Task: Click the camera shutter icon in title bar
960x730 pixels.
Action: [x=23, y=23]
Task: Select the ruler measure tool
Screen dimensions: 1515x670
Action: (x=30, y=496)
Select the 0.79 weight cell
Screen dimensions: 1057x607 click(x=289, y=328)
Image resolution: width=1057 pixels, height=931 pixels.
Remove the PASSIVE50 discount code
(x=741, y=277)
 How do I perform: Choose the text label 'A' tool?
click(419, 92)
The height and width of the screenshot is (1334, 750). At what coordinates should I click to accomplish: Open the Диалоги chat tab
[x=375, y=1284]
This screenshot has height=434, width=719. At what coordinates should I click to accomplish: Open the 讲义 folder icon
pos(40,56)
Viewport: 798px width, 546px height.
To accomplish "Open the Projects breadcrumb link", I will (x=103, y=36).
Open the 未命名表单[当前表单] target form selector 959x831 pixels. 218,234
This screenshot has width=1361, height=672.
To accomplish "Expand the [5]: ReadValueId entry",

※ ※ ※

TASK BRIEF: Please write out all of the records above, character for character.

THE COMPLETED TASK:
Task: Click the camera shutter icon in title bar
960x730 pixels.
Action: [x=23, y=23]
Task: Select the ruler measure tool
Screen dimensions: 1515x670
Action: (x=30, y=496)
Select the 0.79 weight cell
Screen dimensions: 1057x607 click(x=289, y=328)
Image resolution: width=1057 pixels, height=931 pixels.
Remove the PASSIVE50 discount code
(x=741, y=277)
 How do I perform: Choose the text label 'A' tool?
click(419, 92)
The height and width of the screenshot is (1334, 750). At what coordinates should I click to accomplish: Open the Диалоги chat tab
[x=375, y=1284]
This screenshot has height=434, width=719. At what coordinates should I click to accomplish: Open the 讲义 folder icon
pos(40,56)
Viewport: 798px width, 546px height.
To accomplish "Open the Projects breadcrumb link", I will (x=103, y=36).
Open the 未命名表单[当前表单] target form selector 959x831 pixels. 218,234
This screenshot has width=1361, height=672.
To accomplish "Expand the [5]: ReadValueId entry",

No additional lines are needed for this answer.